=== Written exercise 1 ===
What three materials does the soil testing text say soils are composed of?
=== Written exercise 2 ===
Copy word for word the part of the soil testing text that opens with the words containing "Everything you see" and closes with "or falls down.".
=== Written exercise 3 ===
Write the next part of the soil testing text, picking up after its last line.

=== Text block ===
Our testing lab in Fort Worth is well-equipped to perform all necessary laboratory work associated with the expansive clay soils found in Collin & Denton Counties and the surrounding areas. Our expertise includes moisture-conditioning of soils, lime stabilization, and other soil treatments. Our construction materials testing team has an excellent reputation of providing support all the way to project delivery.
Everything you see around you is supported by or built on soil or rock. Geotechnical engineers are responsible for designing the foundations and soil interface for that. Anything that is not supported by soil or rock, either floats, flies or falls down.
What is Geotechnical Engineering?
Geotechnical engineering is the science that explains mechanics of soil and rock and its applications to the development structures on the earth. It includes, without being limited to, the analysis, design and construction of foundations, slopes, retaining structures, embankments, roadways, tunnels, levees, landfills and other systems that are made of or are supported by soil or rock.
The following 7 minute video by the International Society of Soil Mechanics and Geotechnical Engineering gives a great overview of the geotechnical engineers field of practice.
Subsurface Soil Investigation & Testing
Every piece of land planned for a building should have the soils investigated. The building will site on the soil – the soil will be the foundation of it. So, you should know how much strength the soil has. Is it rocky soil or sandy soil, or does it have a lot of clay in it? Are there faults in it? Are there sinkholes in the area? All of these questions should be answered BEFORE the building is started. Many buildings, bridges, and retaining walls have failed because this step was ignored.
Soils are composed of three materials – Rock or Mineral Particles, Water, and Air. We are very familiar with the reaction of water so we usually only worry about testing the soils. We do however want to know how wet the soil is. Generally, wet soils doesn’t behave well for engineering applications.
Various tests on soil are conducted to decide the quality of soil for building construction. Some tests are conducted in laboratory and some are in the field. Here we will discuss the importance of various soil tests for building construction. The tests on soil are as follows.
- Moisture content test – how much water is in the soil
- Atterberg limits tests – tests for fine grained soils – liquid limit, plastic limit, and shrinkage limit
- Specific gravity of soil – ratio of unit weight of soil to that of water
- Dry density of soil – weight of soil for a given volume
- Compaction test (Proctor’s test) – done to determine compaction characteristics during construction
- Permeability test – measures the speed that water passes through the soil.

=== Recorded information ===

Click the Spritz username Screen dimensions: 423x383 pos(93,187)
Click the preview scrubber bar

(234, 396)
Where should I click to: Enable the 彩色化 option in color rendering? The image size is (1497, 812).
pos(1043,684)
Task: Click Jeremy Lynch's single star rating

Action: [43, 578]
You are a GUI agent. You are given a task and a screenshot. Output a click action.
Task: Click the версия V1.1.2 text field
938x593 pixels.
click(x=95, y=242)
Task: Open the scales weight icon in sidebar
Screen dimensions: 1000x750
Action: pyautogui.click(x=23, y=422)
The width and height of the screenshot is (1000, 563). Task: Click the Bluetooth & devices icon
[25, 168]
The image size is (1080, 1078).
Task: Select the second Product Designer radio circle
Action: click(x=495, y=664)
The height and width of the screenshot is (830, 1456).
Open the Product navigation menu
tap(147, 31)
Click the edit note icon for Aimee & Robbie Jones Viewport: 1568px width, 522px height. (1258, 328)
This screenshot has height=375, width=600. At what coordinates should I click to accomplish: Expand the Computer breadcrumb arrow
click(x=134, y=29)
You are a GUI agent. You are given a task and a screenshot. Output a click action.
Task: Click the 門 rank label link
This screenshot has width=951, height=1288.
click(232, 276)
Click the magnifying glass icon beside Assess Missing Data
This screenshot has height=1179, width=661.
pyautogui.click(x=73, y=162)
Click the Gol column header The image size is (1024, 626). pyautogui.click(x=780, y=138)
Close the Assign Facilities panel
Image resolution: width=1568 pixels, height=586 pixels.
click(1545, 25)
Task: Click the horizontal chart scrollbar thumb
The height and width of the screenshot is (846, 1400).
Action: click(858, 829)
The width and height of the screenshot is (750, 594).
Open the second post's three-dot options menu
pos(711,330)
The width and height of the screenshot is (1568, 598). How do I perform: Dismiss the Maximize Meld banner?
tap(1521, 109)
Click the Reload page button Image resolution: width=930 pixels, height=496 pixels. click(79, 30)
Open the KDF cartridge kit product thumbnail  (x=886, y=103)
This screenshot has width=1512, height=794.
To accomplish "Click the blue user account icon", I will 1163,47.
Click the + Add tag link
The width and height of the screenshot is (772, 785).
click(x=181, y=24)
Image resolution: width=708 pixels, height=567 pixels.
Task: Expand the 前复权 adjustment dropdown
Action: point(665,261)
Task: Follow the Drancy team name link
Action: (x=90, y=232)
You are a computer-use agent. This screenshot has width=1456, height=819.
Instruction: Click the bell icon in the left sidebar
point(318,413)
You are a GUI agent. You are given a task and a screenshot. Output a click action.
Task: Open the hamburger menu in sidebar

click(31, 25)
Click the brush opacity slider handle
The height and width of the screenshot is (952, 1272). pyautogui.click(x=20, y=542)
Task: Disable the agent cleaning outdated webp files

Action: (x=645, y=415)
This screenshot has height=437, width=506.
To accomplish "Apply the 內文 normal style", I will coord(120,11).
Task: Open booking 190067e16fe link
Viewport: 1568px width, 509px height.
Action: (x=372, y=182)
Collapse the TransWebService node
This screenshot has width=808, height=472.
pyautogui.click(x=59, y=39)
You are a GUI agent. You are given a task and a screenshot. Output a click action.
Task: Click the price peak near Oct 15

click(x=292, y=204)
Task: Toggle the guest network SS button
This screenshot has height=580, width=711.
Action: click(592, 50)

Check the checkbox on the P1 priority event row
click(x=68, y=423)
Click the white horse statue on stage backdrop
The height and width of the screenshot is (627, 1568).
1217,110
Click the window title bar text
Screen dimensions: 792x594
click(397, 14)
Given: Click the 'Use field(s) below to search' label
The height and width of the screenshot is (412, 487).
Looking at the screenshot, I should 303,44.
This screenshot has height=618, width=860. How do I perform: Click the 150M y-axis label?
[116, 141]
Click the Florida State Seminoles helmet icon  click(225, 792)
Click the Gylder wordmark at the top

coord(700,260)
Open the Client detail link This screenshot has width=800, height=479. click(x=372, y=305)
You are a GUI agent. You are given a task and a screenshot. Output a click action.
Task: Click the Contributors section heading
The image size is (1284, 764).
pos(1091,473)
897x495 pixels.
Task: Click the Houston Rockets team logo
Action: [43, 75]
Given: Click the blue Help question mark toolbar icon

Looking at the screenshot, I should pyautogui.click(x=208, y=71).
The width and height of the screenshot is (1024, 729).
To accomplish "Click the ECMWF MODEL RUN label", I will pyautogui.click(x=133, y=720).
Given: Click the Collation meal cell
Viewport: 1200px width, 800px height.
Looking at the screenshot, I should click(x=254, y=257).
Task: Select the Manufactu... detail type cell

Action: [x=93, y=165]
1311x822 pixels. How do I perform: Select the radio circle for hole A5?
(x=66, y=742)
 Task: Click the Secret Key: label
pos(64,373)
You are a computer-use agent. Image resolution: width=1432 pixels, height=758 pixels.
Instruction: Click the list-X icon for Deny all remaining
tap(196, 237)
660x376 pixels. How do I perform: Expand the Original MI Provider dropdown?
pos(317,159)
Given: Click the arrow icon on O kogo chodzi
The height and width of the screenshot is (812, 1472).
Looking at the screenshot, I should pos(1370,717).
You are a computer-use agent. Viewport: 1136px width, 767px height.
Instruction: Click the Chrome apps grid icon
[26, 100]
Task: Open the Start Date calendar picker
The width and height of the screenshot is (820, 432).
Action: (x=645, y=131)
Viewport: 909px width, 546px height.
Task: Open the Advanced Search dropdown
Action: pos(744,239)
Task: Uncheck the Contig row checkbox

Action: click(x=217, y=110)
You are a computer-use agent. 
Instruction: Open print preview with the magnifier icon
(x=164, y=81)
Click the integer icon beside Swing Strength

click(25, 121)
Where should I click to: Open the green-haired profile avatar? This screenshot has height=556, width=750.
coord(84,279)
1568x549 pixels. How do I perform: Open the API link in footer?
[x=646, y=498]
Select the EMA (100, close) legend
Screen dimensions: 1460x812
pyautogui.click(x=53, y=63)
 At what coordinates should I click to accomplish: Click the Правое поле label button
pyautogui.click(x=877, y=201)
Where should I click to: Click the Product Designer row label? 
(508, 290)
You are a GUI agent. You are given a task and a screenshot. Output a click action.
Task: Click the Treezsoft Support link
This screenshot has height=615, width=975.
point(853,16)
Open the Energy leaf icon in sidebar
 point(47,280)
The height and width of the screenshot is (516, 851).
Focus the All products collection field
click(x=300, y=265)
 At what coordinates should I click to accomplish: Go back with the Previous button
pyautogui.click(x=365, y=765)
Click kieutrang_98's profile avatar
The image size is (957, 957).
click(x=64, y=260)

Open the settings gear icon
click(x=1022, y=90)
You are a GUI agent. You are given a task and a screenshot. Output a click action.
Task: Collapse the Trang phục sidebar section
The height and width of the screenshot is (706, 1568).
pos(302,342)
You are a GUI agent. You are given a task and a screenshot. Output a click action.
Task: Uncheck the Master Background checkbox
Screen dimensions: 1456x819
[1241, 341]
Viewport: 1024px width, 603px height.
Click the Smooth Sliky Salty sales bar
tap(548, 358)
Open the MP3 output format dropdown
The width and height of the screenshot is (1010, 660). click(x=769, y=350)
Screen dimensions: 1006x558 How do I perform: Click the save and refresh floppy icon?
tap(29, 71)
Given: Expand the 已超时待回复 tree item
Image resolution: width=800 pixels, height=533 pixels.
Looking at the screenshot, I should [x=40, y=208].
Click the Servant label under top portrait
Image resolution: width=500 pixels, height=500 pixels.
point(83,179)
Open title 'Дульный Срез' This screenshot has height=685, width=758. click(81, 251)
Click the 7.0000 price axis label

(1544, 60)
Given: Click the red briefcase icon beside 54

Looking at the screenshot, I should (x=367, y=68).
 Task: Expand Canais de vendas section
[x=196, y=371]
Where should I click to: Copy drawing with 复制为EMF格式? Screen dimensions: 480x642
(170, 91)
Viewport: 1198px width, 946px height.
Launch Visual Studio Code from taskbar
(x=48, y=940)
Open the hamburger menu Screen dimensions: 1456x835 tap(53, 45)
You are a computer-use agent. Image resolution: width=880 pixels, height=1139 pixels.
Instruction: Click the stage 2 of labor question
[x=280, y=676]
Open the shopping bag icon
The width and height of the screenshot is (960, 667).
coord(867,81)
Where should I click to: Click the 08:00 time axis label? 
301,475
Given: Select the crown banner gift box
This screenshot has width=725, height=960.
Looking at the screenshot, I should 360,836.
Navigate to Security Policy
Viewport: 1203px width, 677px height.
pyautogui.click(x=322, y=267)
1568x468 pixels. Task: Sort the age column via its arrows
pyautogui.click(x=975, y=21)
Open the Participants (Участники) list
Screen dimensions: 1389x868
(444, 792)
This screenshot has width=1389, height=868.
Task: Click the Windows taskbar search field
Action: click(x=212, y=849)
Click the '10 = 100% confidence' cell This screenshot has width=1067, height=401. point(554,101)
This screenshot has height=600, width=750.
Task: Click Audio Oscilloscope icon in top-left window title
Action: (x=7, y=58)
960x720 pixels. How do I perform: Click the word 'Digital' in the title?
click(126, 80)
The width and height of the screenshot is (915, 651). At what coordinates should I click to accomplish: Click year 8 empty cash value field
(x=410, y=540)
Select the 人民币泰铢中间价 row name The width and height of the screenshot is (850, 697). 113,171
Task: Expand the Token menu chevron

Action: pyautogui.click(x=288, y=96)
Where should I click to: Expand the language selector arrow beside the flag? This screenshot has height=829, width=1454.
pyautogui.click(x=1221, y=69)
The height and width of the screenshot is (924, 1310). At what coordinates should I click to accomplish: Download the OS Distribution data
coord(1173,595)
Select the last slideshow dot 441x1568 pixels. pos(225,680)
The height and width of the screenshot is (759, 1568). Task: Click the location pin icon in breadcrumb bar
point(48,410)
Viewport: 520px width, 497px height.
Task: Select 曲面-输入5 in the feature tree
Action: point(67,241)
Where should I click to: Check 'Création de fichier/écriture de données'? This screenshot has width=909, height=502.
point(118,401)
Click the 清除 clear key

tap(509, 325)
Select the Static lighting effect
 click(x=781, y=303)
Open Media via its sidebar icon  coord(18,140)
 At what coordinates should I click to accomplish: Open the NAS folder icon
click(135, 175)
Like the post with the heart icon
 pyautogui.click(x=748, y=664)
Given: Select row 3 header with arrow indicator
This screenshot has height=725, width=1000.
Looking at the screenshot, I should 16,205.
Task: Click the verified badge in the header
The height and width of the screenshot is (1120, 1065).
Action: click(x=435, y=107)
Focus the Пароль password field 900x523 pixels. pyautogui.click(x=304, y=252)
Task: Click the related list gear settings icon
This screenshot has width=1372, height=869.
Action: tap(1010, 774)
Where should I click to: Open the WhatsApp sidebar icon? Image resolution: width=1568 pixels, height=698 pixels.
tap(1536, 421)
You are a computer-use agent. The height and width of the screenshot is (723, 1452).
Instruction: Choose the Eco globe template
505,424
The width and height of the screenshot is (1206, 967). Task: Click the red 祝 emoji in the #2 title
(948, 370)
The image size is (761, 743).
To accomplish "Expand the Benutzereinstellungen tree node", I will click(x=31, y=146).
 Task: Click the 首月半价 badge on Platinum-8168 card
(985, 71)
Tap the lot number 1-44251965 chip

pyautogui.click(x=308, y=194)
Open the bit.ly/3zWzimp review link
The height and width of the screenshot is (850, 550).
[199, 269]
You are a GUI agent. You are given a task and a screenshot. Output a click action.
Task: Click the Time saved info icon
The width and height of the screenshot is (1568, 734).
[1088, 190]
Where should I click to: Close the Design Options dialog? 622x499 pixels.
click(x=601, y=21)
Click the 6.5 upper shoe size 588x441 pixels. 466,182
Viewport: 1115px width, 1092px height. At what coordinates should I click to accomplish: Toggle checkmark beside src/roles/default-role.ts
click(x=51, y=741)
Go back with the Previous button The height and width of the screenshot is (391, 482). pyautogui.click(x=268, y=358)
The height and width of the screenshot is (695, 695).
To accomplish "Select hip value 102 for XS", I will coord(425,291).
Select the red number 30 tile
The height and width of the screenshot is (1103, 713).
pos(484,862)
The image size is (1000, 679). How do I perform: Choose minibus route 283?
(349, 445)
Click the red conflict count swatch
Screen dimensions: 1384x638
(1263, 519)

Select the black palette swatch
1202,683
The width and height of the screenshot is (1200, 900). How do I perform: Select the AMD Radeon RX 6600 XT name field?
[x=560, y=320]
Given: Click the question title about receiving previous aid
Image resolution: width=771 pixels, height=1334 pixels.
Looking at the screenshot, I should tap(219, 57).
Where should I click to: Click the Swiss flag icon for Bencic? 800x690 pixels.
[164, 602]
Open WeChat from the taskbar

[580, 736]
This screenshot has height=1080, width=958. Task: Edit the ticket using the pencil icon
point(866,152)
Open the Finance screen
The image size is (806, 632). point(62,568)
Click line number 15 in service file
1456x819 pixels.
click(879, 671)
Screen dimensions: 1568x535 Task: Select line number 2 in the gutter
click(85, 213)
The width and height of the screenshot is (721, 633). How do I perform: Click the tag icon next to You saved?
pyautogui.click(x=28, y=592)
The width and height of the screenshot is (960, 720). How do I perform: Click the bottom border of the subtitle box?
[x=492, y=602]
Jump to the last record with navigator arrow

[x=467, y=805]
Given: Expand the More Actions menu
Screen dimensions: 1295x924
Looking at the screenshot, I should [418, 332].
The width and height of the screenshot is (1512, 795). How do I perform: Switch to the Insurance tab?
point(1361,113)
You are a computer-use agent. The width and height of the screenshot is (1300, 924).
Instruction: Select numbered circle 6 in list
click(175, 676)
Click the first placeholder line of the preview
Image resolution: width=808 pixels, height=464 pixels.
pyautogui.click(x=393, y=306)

=== Exercise result 1 ===
Rock or mineral particles, water, and air.

=== Exercise result 2 ===
Everything you see around you is supported by or built on soil or rock. Geotechnical engineers are responsible for designing the foundations and soil interface for that. Anything that is not supported by soil or rock, either floats, flies or falls down.

=== Exercise result 3 ===
USDA Classification of Soils
Soil is composed of particles that are categorized into groups according to their size. One method of classifying soils is to measure the relative amounts of sand, silt, and clay in a soil sample, then use a soil triangle to determine the soil type. On the USDA texture triangle shown here, each particle size has its own line direction as shown by the arrow associated with the particle size names. To find the texture designation, follow the line associated with the percent of the given size group until the line meets up with those from the other two particle sizes.
This method is used alone for many purposes – agriculture, septic systems, simple foundations. Use this classification method if you are concerned with the properties of soil related only to its composition. Here, the percentages of the soil that is sand, silt and clay are obtained from laboratory tests. It is then used to determine the textural soil classification. The USDA textural triangle chart is used to determine the classification. The corners of the triangle indicate the purest of either sand, silt, or clay. The other nine (9) classifications are combinations of two or three of these. The summation of the percentage of sand, silt and clay should give 100%.
AASHTO Classification of Soils
The American Association of State Highway and Transportation Officials (AASHTO) classification method was introduced for selecting soil for the construction of highways and roads. In this method the classification is done by considering the Atterberg limits along with the textural soil classification. The classification is done into seven major groups as, A1, A2, A3, A4, A5, A6 and A7.
The first step is to perform a sieve analysis. When 35% or less by weight of the soil granules pass through the No.200 sieve, the soil will belong to any of the categories from A1 to A3. If more than 35% passes through the 200 sieve then the classification will be from A4 to A7.
The Unified Soil Classification System
This is the most common method used by civil engineers and geotechnical engineers world-wide to classify soil for their construction purpose – other than highway engineering. In this classification type the soil type will be noted as a two letter symbol, in which the first letter defines the type of soil and the second letter defines the quality of soil. To classify the soil, the Unified chart prepared on the basis of laboratory sieve test will be considered mainly.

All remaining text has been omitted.